The molecular basis of antibody-mediated neutralization of West Nile virus

West Nile Virus (WNV) is a mosquito-borne flavivirus that causes disease in humans ranging from a mild febrile illness to lethal encephalitis. Infection results in a robust antibody response against the envelope protein (E) that is critical for control of infection. The antibody response may also contribute to severe disease in some flavivirus infections through the mechanism of antibody dependent enhancement (ADE): antibodies bind virus and enhance uptake into FcgammaR bearing cells such as macrophages. These conflicting roles of antibody have resulted in intense study of the antibody response generated in a flavivirus infection such as WNV. The E protein has three structural domains that have been implicated in various functions in the viral life cycle and in eliciting antibodies.
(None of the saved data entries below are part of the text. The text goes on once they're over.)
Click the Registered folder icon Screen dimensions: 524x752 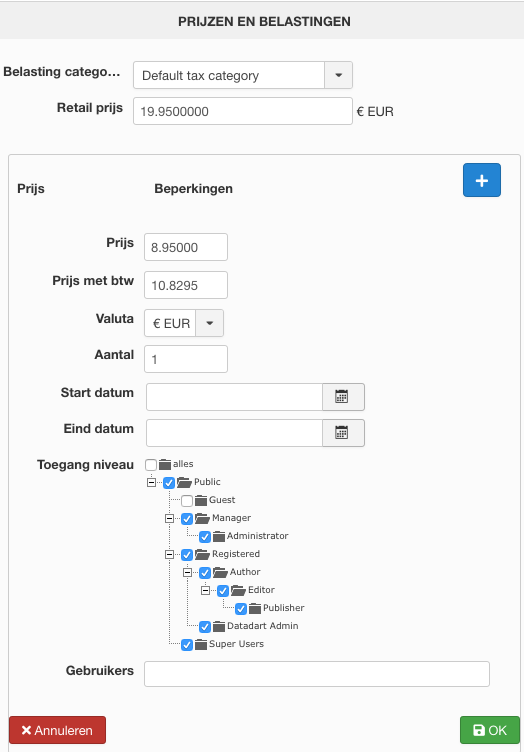pyautogui.click(x=202, y=554)
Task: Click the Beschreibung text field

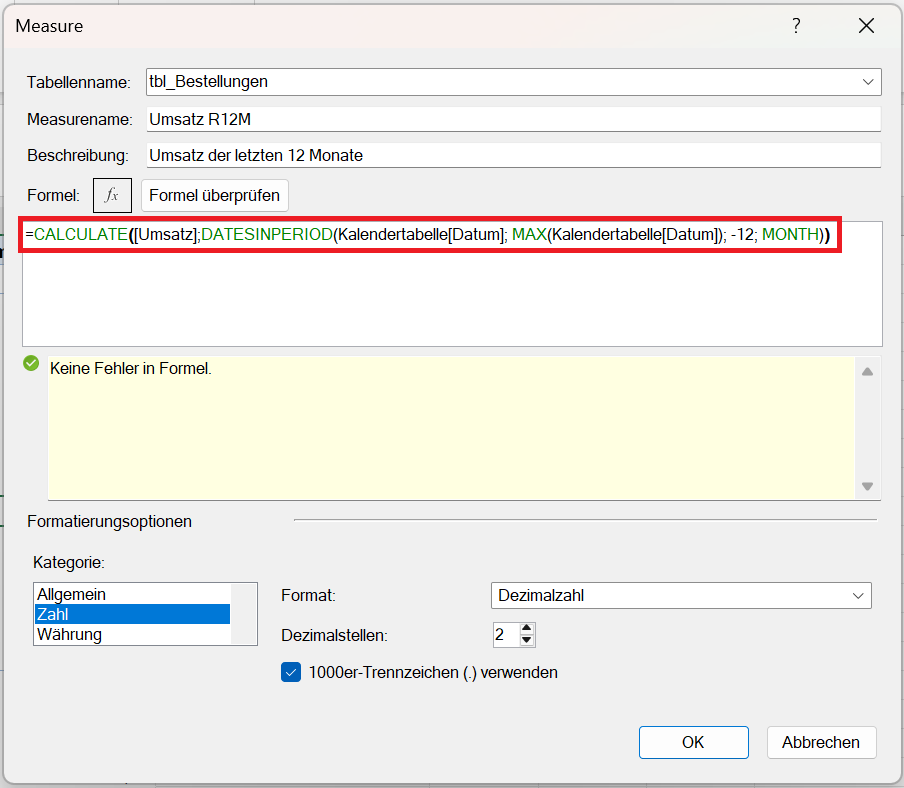Action: pyautogui.click(x=512, y=155)
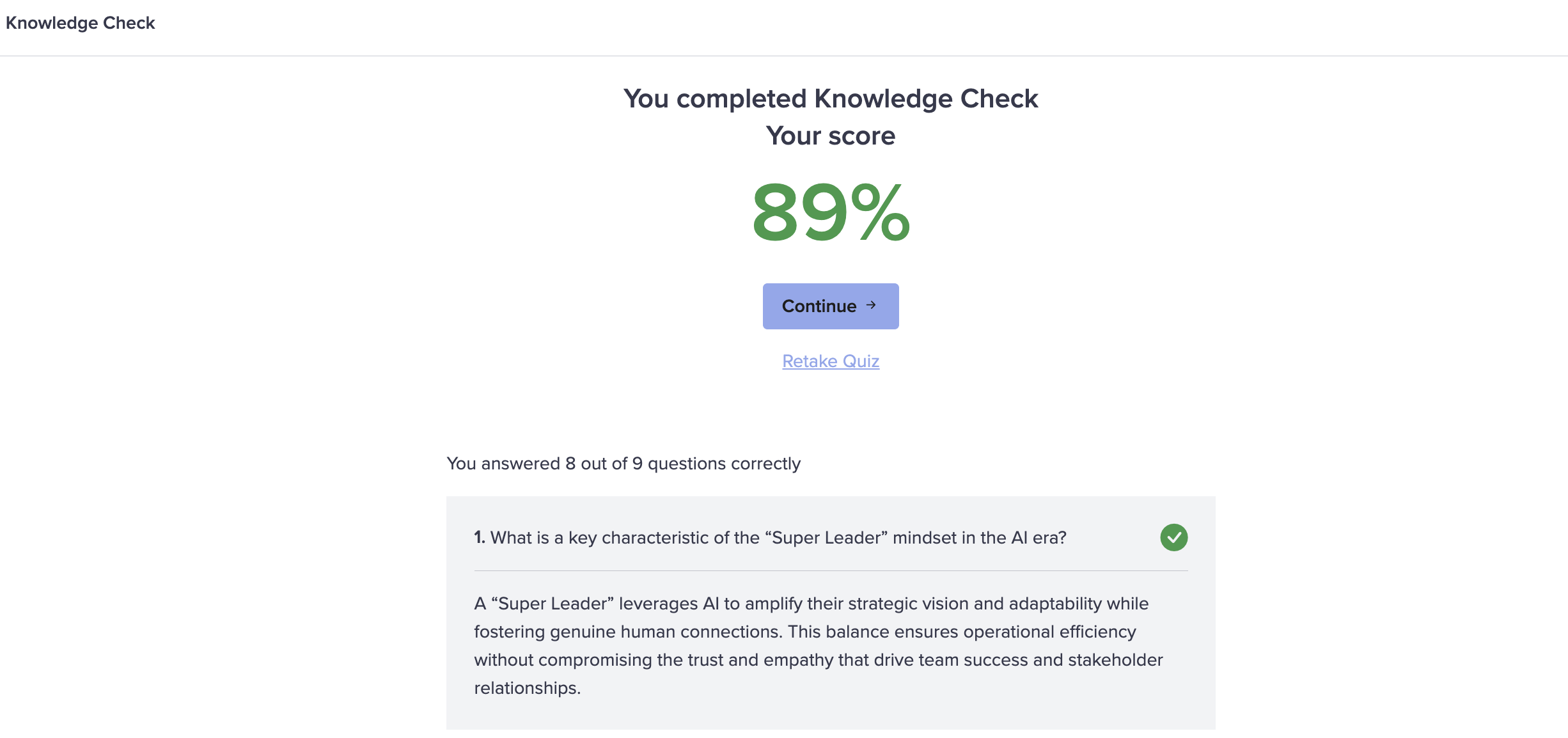The width and height of the screenshot is (1568, 738).
Task: Click the question number "1." label
Action: [480, 538]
Domain III has been implicated in receptor binding and strongly neutralizing monoclonal antibodies (mAbs) map to this domain. Domain II contains the fusion loop that mediates endosomal fusion of the virus envelope. Neutralizing mAbs have also been mapped to this domain. Domain I connects domains II and III and appears to have some potential to generate neutralizing antibodies. While specific epitopes have been identified that interact with neutralizing antibodies, it is unclear the exact role epitope specificity has in determining antibody function. The aim of this thesis is to determine how epitope location on the WNV E protein impacts antibody function. To address this, a panel of ∼164 mAbs that bind to the WNV envelope protein was generated. Using a novel yeast display system, an epitope was identified in domain III that elicits highly neutralizing and protective antibodies. Other epitopes in all three domains elicit antibodies with reduced efficacy both in vitro and in vivo. These antibodies also displayed a greater potential to facilitate ADE. The presence of antibodies in the serum of infected mice and humans that bind to the strongly neutralizing epitope as well as a less-protective epitope at the fusion loop was assessed using recombinant proteins. Significant species-specific differences were observed in that, antibodies to the strongly neutralizing epitope in domain III are generated at lower levels in human patients than mice. This work has implications in both therapeutic and vaccine design.